| Data provided |
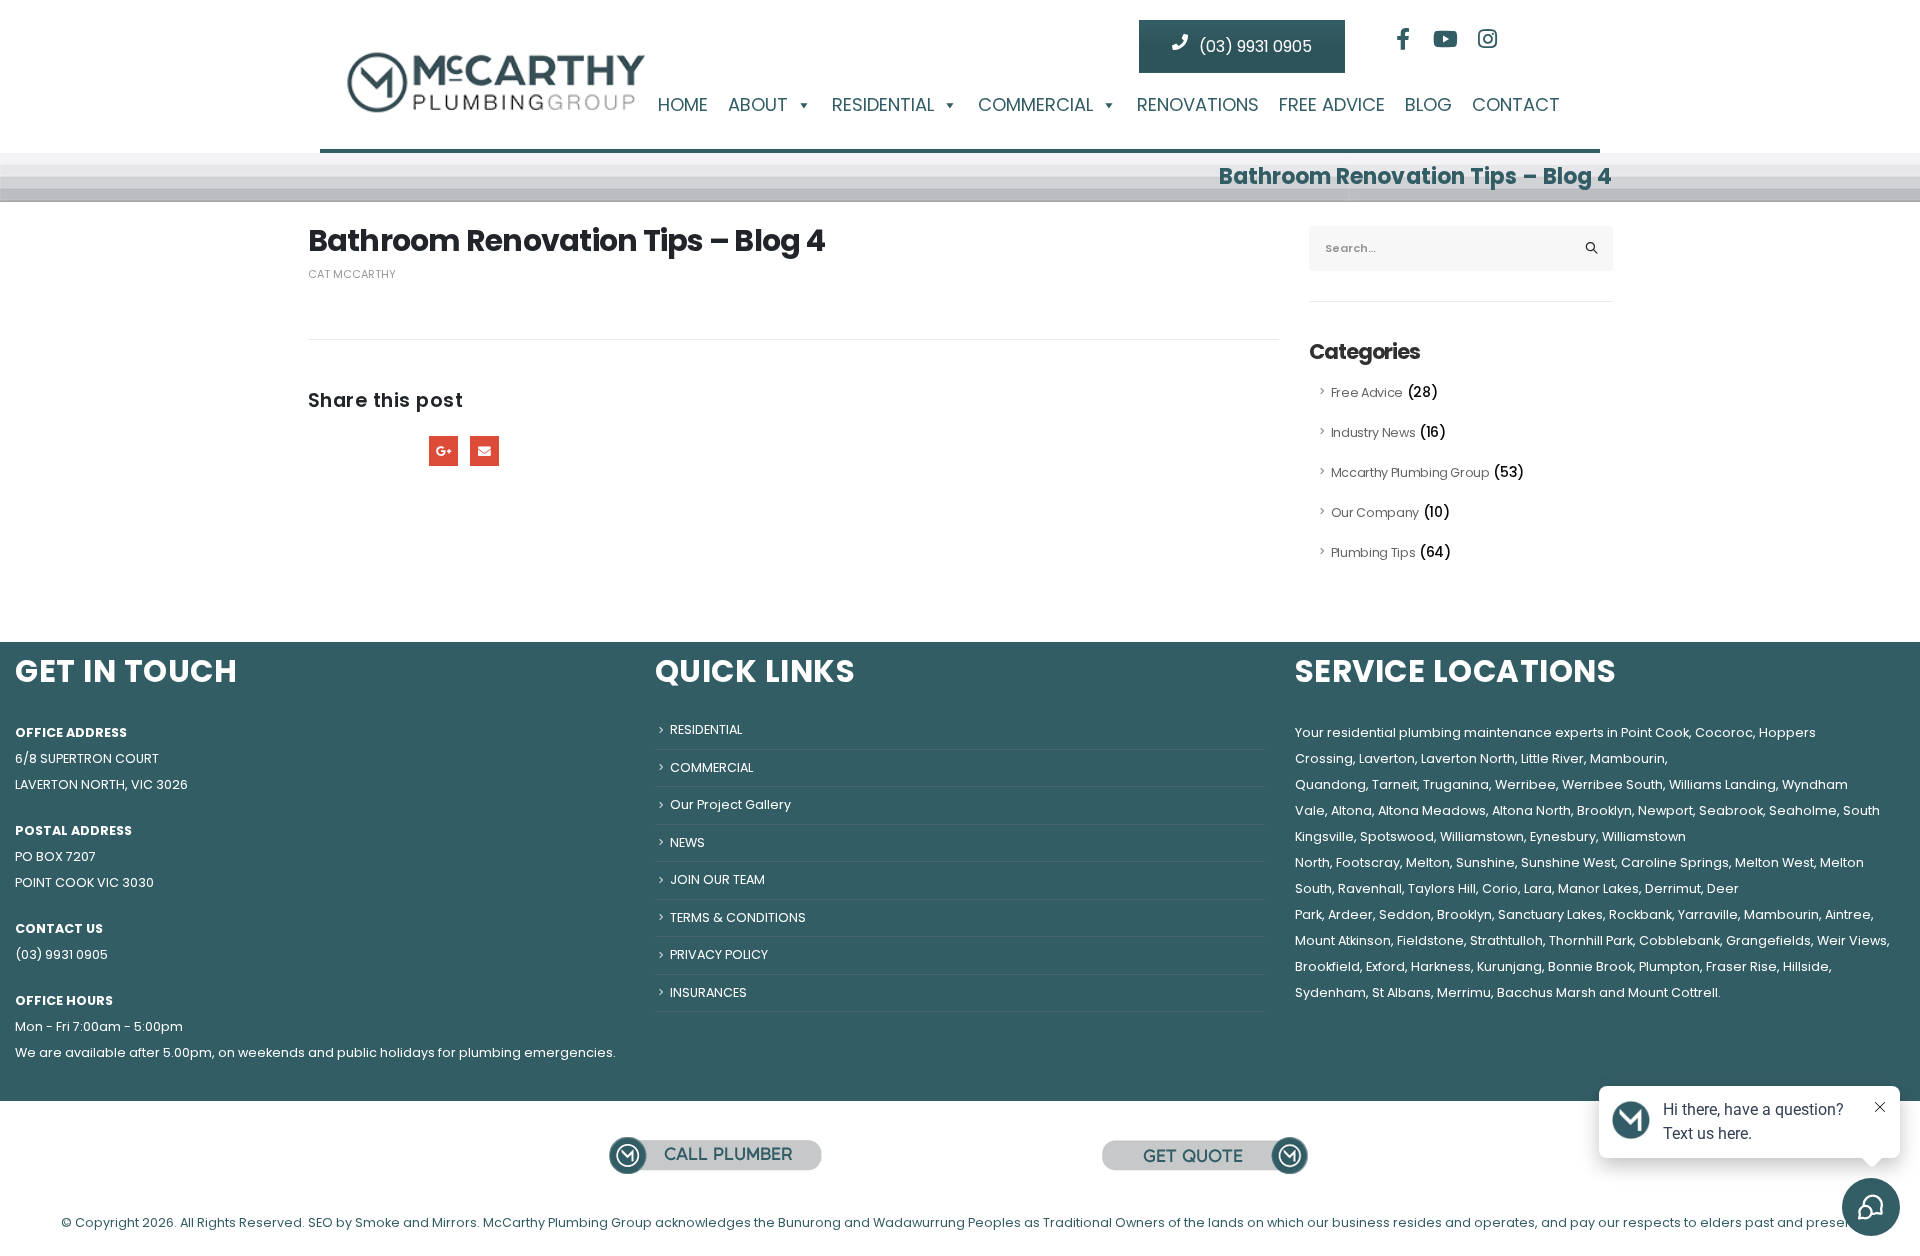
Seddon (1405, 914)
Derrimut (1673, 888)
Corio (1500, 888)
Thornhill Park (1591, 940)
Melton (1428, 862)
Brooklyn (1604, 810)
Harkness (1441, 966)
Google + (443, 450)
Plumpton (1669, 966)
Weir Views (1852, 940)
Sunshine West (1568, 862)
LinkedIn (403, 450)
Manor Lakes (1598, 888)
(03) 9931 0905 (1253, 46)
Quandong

| Task to complete |
Quote, exactly and only, the lines from the first line of the data above through the line containing "Sunshine West (1568, 862)". The pictures do not belong in it.

| Output of the exercise |
Seddon (1405, 914)
Derrimut (1673, 888)
Corio (1500, 888)
Thornhill Park (1591, 940)
Melton (1428, 862)
Brooklyn (1604, 810)
Harkness (1441, 966)
Google + (443, 450)
Plumpton (1669, 966)
Weir Views (1852, 940)
Sunshine West (1568, 862)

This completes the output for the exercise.